● **What is expected**: Print exactly the lines from the line with "You are a GUI" to the last line of the data, please, both included.

● **Information given**:

****************************************

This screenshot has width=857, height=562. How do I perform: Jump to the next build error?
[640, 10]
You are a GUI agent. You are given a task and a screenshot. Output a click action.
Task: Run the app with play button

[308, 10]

****************************************

● **Completed task**:
You are a GUI agent. You are given a task and a screenshot. Output a click action.
Task: Run the app with play button

[308, 10]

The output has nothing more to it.